This section contains security settings to prevent abuse and unauthorized requests.

***

#### `block_non_game_requests`

**Default:** `false`\
Blocks requests made by visiting the resource pack URL from a browser or an automated service (for example, a console command used to DDoS your server).

***

#### `rate_limit`

This setting helps prevent frequent requests that are likely automated, such as a DDoS attack.

**`enabled`**

**Default:** `true`\
Determines whether request rate limiting is active.

**`max_requests`**

**Default:** `3`\
The maximum number of allowed requests within the `period_seconds` timeframe before triggering restrictions.

**`period_seconds`**

**Default:** `2`\
The time window (in seconds) in which requests are counted.

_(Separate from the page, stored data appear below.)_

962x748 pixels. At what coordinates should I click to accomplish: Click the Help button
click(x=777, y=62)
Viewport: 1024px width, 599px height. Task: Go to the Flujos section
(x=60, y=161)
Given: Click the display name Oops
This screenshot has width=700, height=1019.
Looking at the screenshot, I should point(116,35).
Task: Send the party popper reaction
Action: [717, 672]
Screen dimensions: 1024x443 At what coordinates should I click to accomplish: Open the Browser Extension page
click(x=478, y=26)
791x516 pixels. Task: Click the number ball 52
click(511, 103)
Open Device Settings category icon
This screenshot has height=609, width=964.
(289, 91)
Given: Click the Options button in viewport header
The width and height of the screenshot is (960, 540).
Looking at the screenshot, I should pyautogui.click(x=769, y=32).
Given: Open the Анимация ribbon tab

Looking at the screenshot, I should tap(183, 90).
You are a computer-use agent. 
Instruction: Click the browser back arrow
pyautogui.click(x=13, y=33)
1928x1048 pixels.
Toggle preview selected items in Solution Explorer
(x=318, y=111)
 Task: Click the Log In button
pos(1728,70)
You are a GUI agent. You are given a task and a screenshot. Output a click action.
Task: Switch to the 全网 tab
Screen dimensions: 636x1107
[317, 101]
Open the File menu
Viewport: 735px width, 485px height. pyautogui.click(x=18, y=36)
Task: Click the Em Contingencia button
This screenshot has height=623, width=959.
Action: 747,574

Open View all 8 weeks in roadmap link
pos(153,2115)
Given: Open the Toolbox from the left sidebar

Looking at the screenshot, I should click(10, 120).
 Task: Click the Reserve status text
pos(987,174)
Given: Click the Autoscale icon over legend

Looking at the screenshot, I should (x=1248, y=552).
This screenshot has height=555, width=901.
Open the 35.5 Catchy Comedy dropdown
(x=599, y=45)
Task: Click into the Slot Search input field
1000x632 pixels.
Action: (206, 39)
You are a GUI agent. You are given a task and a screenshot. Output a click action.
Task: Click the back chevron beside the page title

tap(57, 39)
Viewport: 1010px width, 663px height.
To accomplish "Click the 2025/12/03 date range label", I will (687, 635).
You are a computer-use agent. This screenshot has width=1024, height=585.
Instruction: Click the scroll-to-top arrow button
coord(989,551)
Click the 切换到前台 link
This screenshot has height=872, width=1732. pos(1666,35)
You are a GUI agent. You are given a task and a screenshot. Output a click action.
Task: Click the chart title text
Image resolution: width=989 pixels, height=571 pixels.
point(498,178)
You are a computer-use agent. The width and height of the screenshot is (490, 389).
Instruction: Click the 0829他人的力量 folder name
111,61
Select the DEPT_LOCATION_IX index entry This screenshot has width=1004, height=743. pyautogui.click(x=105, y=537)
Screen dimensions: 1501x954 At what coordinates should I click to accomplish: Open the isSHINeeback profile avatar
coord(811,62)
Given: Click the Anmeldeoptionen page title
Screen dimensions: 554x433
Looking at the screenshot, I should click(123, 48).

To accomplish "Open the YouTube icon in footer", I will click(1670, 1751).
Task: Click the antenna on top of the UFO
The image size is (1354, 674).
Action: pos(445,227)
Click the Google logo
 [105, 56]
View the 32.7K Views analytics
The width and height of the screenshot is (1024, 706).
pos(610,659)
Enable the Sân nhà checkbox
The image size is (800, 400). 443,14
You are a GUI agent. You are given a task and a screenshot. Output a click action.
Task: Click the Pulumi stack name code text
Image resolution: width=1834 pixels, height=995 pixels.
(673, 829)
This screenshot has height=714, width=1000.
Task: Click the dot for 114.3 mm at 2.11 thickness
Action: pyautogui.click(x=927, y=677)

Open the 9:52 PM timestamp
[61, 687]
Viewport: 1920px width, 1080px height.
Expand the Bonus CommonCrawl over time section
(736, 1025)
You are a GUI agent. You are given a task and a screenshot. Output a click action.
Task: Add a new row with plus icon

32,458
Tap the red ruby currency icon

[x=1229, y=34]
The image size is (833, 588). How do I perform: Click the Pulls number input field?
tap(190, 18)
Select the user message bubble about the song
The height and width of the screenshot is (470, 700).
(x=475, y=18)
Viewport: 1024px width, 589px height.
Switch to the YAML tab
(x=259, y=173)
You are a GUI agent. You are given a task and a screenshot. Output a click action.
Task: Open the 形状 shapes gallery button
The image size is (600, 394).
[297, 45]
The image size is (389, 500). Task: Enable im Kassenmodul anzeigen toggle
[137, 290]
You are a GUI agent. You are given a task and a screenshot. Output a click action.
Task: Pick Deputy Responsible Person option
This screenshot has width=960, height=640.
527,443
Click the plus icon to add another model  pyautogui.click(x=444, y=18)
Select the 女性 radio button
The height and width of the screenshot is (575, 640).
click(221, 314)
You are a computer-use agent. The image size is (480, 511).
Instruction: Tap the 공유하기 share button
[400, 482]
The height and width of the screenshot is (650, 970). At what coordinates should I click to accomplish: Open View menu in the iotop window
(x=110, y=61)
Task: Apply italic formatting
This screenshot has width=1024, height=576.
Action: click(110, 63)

If a client exceeds `max_requests` within this period, it counts as a **failed attempt**.

***

#### `cooldown`

This section controls how long a client’s requests will be ignored after repeatedly failing the rate limit check.

**Example:**\
If a user sends more than **3 requests within 2 seconds**, and does this **5 times**, their future requests will be blocked for **30 minutes**.

**`enabled`**

**Default:** `true`\
Determines whether clients exceeding the request limit should be temporarily ignored.

**`duration_minutes`**

**Default:** `30`\
The duration (in minutes) for which the client’s requests will be ignored after exceeding the `trigger_on_failed_times` limit.

**`trigger_on_failed_times`**

**Default:** `5`\
The number of times a client can exceed the request limit within a short period before triggering the cooldown.